I'm translating a BigQuery below to Snowflake.
select event_date,user_pseudo_id,event_name, event_timestamp,
(SELECT COALESCE( value.string_value, CAST(value.int_value AS string), CAST(value.double_value AS string), CAST(value.float_value AS string) ) FROM UNNEST (event_params) WHERE KEY = 'key1' ) AS key1,
(SELECT COALESCE( value.string_value, CAST(value.int_value AS string), CAST(value.double_value AS string), CAST(value.float_value AS string) ) FROM UNNEST (event_params) WHERE KEY = 'key2' ) AS key2
FROM `bigquery.analytics.events_20240812`;
I expect the result as below. The way I'm doing in Snowflake is creating 2 separate tables for key1 and key2, then full join them together. However, I will have hundreds of keys in the future.
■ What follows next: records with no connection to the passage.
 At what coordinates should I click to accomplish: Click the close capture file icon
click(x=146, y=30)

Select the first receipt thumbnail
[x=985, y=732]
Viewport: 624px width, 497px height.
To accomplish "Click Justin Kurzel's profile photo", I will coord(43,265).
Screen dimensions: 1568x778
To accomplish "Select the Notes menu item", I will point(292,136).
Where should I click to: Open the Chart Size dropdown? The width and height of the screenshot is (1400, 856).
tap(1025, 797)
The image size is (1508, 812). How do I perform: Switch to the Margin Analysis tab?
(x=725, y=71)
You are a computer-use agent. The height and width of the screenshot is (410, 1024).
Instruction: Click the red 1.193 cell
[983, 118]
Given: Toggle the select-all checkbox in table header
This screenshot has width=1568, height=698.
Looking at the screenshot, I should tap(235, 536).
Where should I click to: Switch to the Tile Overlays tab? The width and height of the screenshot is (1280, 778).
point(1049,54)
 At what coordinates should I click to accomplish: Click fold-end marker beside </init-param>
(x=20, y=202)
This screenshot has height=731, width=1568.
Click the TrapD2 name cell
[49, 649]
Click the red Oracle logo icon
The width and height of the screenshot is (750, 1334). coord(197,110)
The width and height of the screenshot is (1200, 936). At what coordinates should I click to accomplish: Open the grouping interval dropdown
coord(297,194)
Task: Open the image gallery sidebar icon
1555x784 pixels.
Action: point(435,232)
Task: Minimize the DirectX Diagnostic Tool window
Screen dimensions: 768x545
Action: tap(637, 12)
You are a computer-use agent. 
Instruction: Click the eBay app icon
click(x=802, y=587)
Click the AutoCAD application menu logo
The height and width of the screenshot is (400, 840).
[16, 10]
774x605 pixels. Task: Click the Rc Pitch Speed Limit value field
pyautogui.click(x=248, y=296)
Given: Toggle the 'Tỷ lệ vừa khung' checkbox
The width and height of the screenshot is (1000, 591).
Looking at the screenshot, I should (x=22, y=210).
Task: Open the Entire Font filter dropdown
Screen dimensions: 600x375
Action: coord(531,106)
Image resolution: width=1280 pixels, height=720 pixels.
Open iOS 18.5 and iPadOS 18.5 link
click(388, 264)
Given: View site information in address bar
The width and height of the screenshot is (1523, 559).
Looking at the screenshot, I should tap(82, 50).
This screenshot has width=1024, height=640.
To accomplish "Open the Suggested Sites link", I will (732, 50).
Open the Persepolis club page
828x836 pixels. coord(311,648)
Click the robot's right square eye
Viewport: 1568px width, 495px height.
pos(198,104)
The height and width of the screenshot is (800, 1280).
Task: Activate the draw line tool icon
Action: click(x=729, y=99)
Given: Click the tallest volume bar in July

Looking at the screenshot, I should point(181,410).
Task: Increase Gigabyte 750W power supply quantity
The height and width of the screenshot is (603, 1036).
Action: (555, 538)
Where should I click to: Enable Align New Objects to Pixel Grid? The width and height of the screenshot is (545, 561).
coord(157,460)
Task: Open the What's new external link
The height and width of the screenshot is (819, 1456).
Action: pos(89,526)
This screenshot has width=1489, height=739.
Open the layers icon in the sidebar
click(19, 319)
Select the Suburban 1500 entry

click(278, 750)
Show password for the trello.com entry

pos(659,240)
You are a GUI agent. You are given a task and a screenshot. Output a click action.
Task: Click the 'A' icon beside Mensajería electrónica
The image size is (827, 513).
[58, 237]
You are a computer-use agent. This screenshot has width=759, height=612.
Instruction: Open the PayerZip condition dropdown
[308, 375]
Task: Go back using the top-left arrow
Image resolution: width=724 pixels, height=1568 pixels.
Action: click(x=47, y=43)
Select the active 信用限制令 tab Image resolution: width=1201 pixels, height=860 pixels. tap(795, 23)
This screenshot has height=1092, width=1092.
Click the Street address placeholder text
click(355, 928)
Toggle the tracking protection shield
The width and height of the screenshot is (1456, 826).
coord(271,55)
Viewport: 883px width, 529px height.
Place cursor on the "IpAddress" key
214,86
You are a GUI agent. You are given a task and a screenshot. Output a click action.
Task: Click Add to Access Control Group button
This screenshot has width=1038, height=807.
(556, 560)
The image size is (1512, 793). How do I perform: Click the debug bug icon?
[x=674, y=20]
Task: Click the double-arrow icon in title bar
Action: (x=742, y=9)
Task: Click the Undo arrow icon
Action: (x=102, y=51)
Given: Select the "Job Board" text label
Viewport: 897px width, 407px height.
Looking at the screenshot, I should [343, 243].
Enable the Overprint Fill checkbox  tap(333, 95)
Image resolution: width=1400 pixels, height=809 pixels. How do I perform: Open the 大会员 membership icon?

It would difficult to accomplish the goal with hundreds of joins.
Thank you so much!
Below is what I got from BigQuery and would expect the same for Snowflake.
If your events look like:
with events(event_date, user_pseudo_id, event_timestamp,event_params) as (
select $1, $2, $3, parse_json($4) from values
('2024-08-12'::date, '111.11', 123456, '[
{"key":"key0", "float_value":-1.234},{"key":"key1", "string_value":"Prifilled"},{"key":"key2", "string_value":"[UUID]"}
]'),
('2024-08-12'::date, '111.11', 123456, '[
{"key":"key0", "float_value":4.567},{"key":"key1", "string_value":"Prifilled"},{"key":"key2", "string_value":"ot-group-id-COOO4"}
]')
)
which is too say, a row of values, and some JSON values, then FLATTEN is the most related to UNNEST command:
select
e.event_date,
e.user_pseudo_id,
e.event_timestamp,
f.value:key as k,
COALESCE( f.value:string_value, f.value:int_value::text, f.value:double_value::text, f.value:float_value::text) as v,
f.seq
from events as e,
table(flatten(input=>e.event_params)) as f
where f.value:key in ('key1', 'key2')
gives:
which grouping via the SEQ and using MAX and IFF to pivot the values like:
select
event_date,
user_pseudo_id,
event_timestamp,
min(iff(k='key1', v, null)) as key1,
min(iff(k='key2', v, null)) as key2
from (
select
e.event_date,
e.user_pseudo_id,
e.event_timestamp,
f.value:key as k,
COALESCE( f.value:string_value, f.value:int_value::text, f.value:double_value::text, f.value:float_value::text) as v,
f.seq
from events as e,
table(flatten(input=>e.event_params)) as f
where f.value:key in ('key1', 'key2')
)
group by 1,2,3,seq
gives:
which appears to match your impled data and desired result.